A calm setting on a Saturday afternoon. The bollard-lined walkway
leads to the Russell Senate Office Building on Capitol Hill.

Also known as the "Old Senate Office Building" (until there were three),
it is notably quiet on this afternoon as the Senate is not in session.

The three Senate Office Buildings sit just across Constitution Avenue from the Capitol.

A favorite cinematic moment of mine involving this building is in the superb film "Advise and Consent"
when Charles Laughton, as southern Senator Seab Cooley, in his rumpled white summer suit,
disembarks from a streetcar and joins fellow Senators Bob Munson and Stanley Danta
(Walter Pidgeon and Paul Ford) in walking up the steps of the "Old Senate Office Building," while
discussing Cooley's bitter opposition to the President's controversial choice for Secretary of State.

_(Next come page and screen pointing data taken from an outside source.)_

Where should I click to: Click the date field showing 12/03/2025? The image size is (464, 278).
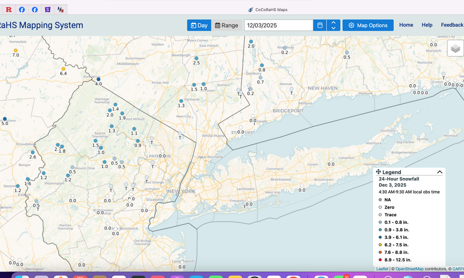point(278,25)
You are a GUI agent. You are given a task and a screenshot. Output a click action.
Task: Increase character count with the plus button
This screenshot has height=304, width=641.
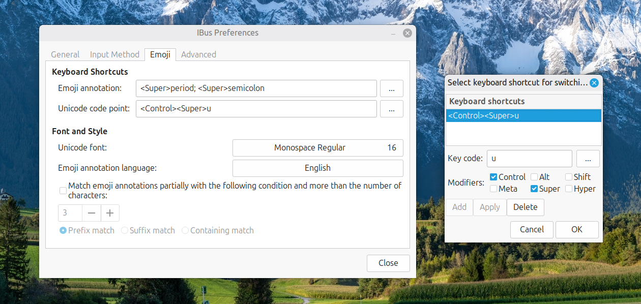[x=110, y=214]
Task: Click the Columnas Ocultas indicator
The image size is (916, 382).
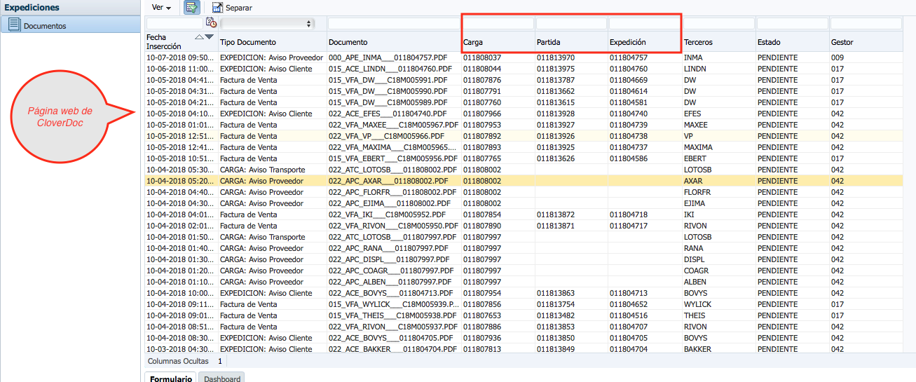Action: [x=177, y=361]
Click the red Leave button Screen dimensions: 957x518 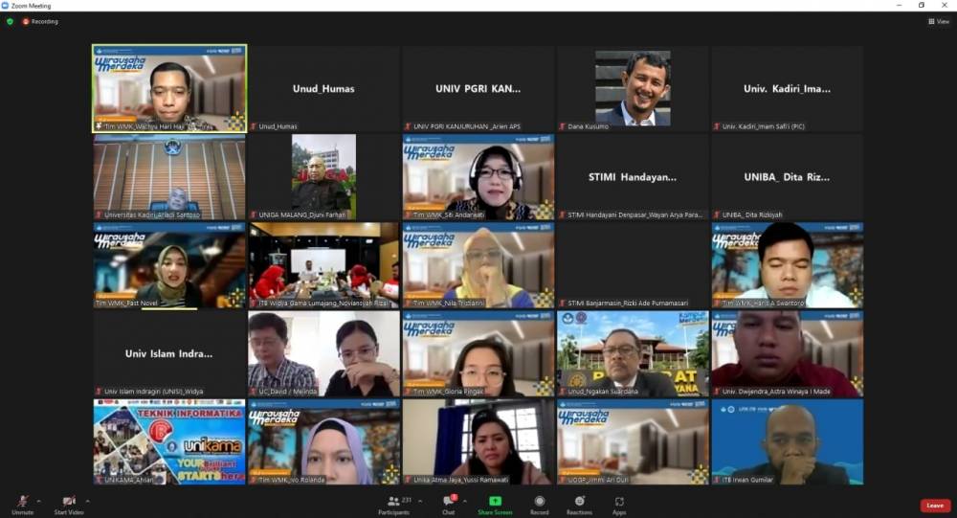point(935,505)
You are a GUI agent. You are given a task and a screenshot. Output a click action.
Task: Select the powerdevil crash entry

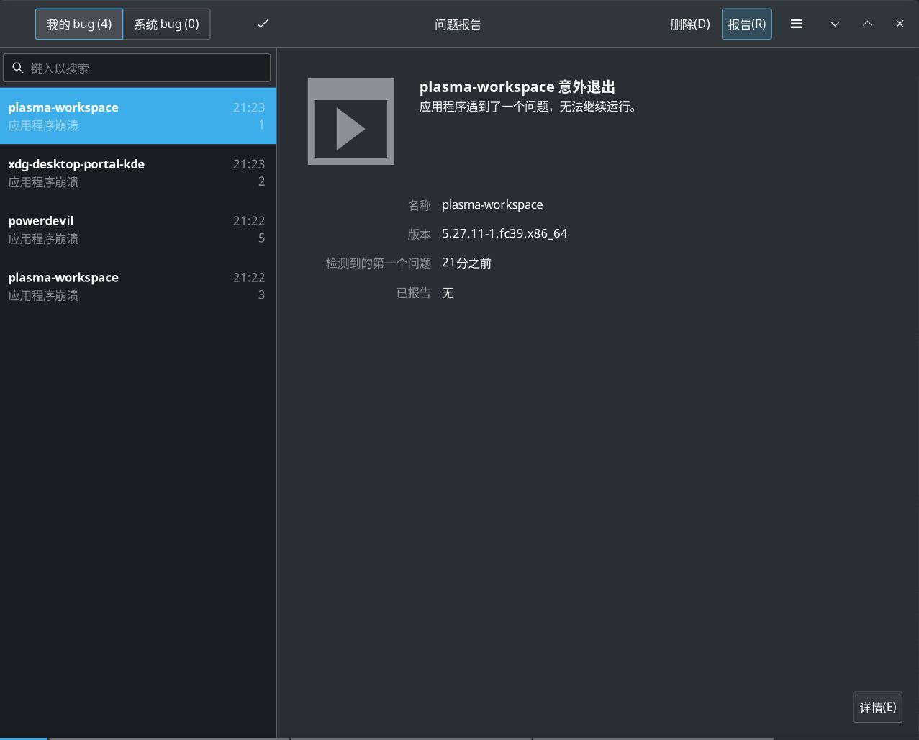[137, 230]
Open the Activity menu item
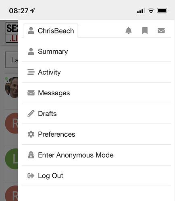The width and height of the screenshot is (175, 201). (x=96, y=72)
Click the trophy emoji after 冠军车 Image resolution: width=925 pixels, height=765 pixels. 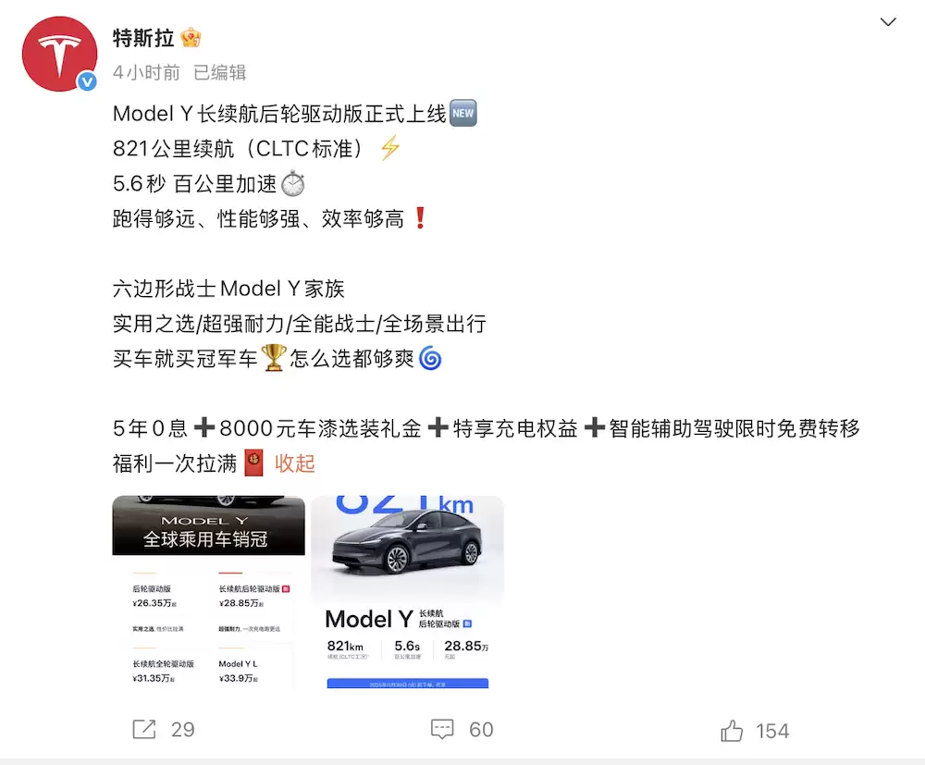click(273, 358)
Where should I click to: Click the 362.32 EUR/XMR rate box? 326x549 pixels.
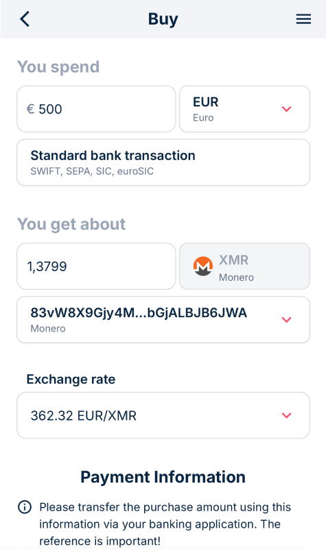tap(163, 415)
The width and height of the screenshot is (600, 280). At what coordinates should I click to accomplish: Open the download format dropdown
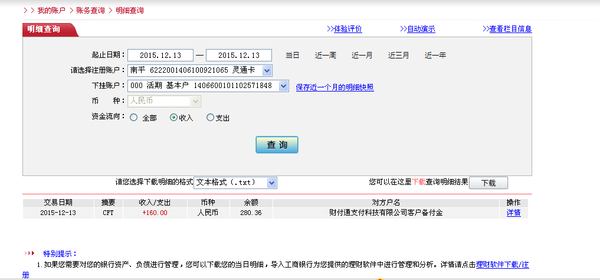271,183
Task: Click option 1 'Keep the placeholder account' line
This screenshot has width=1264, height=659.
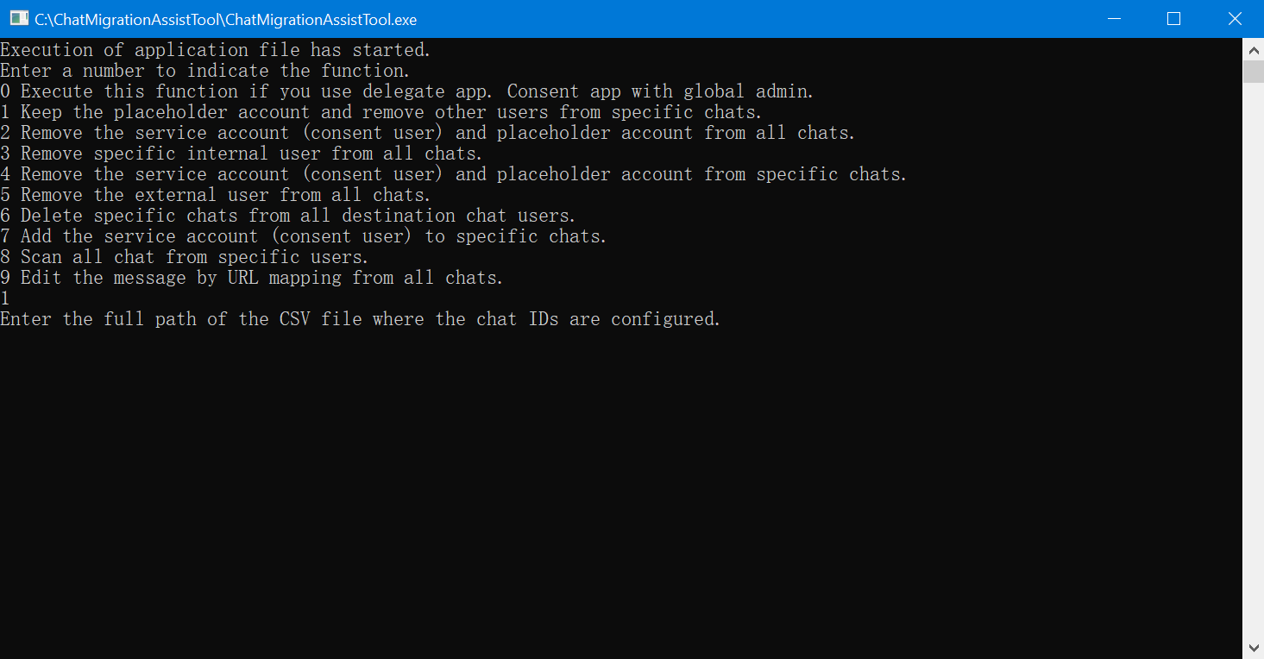Action: pos(381,112)
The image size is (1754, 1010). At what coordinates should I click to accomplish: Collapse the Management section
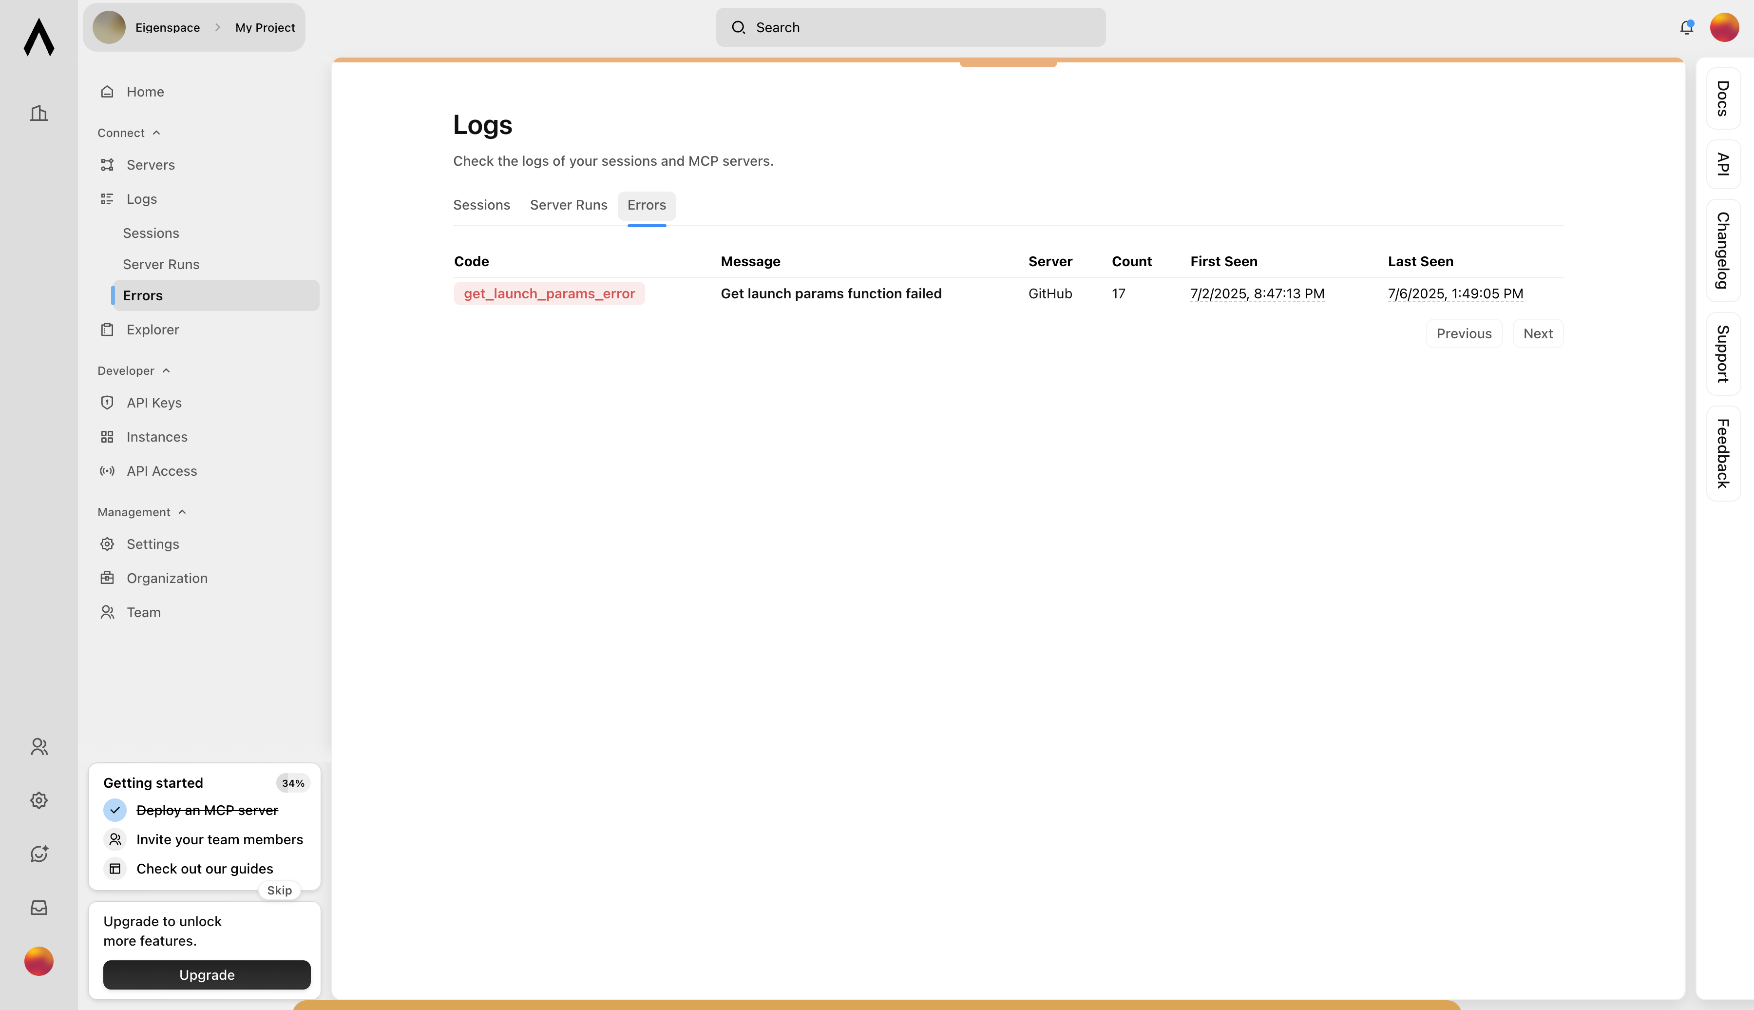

The image was captured on Ilford XP2 Super 400 film through
the Carl Zeiss 45 mm f/2 lens, with red filter, on my Contax G2.

It is part of an edition of Washington photographs in black and white
and is available in gallery prints and as a custom printed photo note card.

©2015 Steve Ember

Comments 3

  • Carlo.Pollaci 23/11/2015 15:33

    Magnificent BW.
    Best wishes,
    Carlo
  • Susanne Kämmner 16/11/2015 12:34

    You know, Steve, the miracle of your photos isn´t reclusively the photography-part. It is the "all-in package" you always offer. Each of your photos has a story; and with the story they gain a soul. Most of your photos are incredible enough being standalones without this story, but without the information behind they remain just pictures. Equipped with a story or information they mutate into an illustrated story-book with a heart & a soul. And that´s obviously the mystery of your photography ... your photos not only have, but reveal a soul. They strike a chord with the beholder. And in consequence one cannot help being charmed by them.
    • Steve Ember 26/05/2018 22:23

      Thank you, Susanne! Your eloquent words honor me and make me feel it is worthwhile to create these narratives.